Dataset entries
::::

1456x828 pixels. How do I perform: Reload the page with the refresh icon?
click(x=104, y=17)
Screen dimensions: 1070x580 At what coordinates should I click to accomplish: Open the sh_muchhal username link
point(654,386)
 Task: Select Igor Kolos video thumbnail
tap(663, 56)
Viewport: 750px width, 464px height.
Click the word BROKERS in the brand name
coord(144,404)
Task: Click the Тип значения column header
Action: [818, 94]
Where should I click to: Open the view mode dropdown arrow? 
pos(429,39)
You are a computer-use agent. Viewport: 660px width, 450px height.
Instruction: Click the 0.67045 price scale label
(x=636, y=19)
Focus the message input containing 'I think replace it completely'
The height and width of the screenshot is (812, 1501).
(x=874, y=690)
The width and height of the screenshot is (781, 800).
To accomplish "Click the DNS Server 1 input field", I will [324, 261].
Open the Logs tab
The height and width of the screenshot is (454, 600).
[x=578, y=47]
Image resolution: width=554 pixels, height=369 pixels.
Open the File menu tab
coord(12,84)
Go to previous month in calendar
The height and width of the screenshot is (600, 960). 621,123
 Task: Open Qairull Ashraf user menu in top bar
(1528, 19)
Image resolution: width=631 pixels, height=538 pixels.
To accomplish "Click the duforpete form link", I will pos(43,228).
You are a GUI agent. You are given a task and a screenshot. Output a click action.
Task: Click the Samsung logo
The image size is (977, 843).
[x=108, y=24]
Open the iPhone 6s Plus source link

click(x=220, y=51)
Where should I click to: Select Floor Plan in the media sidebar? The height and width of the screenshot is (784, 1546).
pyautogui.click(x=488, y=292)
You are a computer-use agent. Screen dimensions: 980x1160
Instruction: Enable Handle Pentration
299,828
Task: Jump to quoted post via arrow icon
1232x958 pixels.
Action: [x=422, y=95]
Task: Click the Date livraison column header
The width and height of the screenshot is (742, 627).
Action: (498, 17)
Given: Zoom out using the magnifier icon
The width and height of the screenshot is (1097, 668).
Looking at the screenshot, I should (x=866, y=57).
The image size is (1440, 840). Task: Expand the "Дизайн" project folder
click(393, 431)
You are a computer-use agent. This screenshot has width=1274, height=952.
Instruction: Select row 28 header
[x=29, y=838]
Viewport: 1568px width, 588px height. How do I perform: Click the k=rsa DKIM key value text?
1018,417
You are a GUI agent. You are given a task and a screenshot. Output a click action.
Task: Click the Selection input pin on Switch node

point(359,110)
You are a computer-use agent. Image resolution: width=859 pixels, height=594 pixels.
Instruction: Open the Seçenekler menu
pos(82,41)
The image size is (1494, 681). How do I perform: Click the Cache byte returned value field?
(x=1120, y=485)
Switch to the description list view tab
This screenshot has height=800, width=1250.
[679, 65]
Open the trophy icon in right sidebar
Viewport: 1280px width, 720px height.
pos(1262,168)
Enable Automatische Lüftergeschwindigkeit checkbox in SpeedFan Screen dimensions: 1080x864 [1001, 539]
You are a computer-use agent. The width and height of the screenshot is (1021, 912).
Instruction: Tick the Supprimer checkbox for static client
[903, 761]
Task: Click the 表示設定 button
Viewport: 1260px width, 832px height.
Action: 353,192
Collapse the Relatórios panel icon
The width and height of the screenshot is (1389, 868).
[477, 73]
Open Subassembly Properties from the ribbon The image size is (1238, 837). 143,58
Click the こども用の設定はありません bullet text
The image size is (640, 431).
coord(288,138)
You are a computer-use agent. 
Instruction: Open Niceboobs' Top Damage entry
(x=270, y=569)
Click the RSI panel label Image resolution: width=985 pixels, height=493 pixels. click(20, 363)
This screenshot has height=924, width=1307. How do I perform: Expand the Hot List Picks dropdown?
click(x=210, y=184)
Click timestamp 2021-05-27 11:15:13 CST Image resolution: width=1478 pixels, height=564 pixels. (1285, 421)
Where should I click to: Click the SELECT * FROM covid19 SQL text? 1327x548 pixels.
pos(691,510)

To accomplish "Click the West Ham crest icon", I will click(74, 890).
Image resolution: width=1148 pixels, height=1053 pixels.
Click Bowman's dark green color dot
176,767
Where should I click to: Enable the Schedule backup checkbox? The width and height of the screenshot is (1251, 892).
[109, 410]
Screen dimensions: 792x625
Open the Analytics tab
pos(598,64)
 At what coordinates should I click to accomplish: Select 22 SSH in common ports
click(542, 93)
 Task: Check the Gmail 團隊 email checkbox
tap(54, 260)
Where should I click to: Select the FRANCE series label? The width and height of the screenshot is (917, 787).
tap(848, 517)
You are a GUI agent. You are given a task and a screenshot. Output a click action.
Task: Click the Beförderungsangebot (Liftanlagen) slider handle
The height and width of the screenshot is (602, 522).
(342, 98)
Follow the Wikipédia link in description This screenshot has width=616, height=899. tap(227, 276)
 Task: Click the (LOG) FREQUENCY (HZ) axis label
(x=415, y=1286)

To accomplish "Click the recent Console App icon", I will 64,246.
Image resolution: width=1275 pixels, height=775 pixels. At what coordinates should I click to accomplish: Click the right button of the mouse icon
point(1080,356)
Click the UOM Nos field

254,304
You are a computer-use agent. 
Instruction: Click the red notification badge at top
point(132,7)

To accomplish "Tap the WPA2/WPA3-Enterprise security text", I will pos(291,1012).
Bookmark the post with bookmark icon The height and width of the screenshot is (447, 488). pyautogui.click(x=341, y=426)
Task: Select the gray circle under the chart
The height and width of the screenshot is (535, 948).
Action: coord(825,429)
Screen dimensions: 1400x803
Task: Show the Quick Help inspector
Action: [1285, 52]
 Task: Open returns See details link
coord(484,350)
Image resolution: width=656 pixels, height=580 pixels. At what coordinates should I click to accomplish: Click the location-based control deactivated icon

::::

→ PROMPT
Search the entries above for the string "post", and report each line where it occurs.

→ SOLVED PROBLEM
Task: Jump to quoted post via arrow icon
Bookmark the post with bookmark icon The height and width of the screenshot is (447, 488). pyautogui.click(x=341, y=426)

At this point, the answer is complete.